A leading cardiologist says the delays increase the risk of patients dying.
In the year to March, the average wait for treatment from the Auckland District Health Board for these patients was 64 days, compared with 27 days in 2002/03.
They had a severe narrowing of the left-main artery feeding fresh blood and oxygen to most of the heart.
The Herald obtained the figures from the board under the Official Information Act.
"Waiting an average of 64 days for bypass surgery for left-main disease is unacceptable," Associate Professor John Elliott, of the University of Otago at Christchurch, said yesterday.
Excessive delays before surgery had been shown to increase the risk of patients dying, said Dr Elliott, former regional chairman of the Cardiac Society of Australia and New Zealand.
"It's agreed internationally that coronary artery bypass graft surgery reduces mortality in patients with left-main disease."
In many places overseas, patients had the surgery within 48 hours of being diagnosed, putting Auckland well outside the norm.
"It's fair to say the difficulties Auckland may have in offering more timely surgery are probably experienced by all the other publicly-funded surgical programmes in New Zealand," said Dr Elliott.
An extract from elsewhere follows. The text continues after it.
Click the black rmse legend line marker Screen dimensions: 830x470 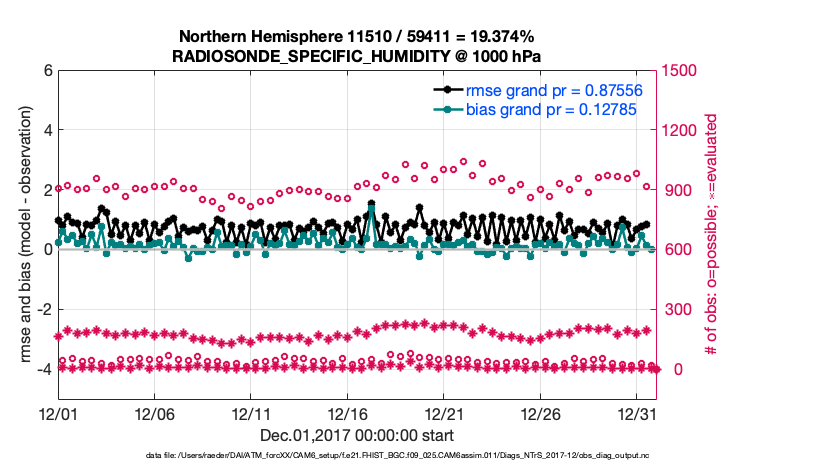tap(448, 90)
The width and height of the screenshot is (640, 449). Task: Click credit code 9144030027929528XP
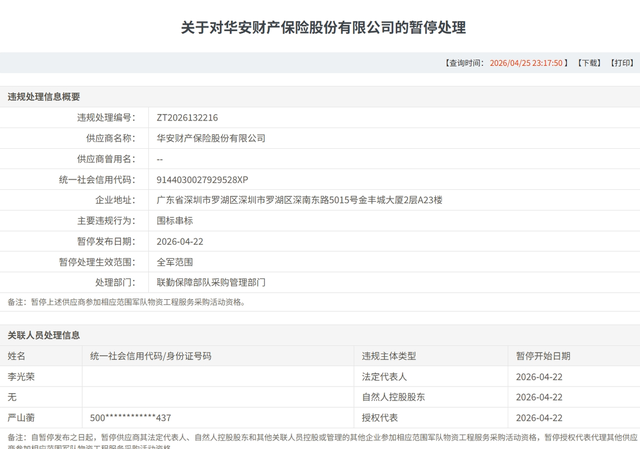(x=202, y=179)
The health board's general manager of cardiac services, Kay Hyman, would not comment on the suggestion that Auckland's waiting times were excessive compared with those in Britain and other countries.
"The environment is completely different," she said.
She attributed the sharp increase in waiting times at Auckland Hospital, which takes heart bypass patients from Auckland and Northland, to a shortage of nurses in the intensive care unit and changes in angioplasty, a less-invasive treatment for narrowed heart arteries.
"Access to other cardiology interventions influences the number of people that are referred for surgery."
Ms Hyman also declined to compare her hospital's 0.9 per cent rate of deaths on the waiting list for all heart-artery bypass surgery patients with the rate in other hospitals.
But the relatively stable number of deaths since 2005 could mean the hospital was succeeding in trying to give the sickest patients the highest priority for surgery, she said.
"The death of a patient on the waiting list may or may not have been prevented by earlier access to surgery.
"Some deaths on the waiting list may be totally unrelated to their cardiac condition."
Dr Elliott said the death rates varied widely around the world, and it was hard to compare sites.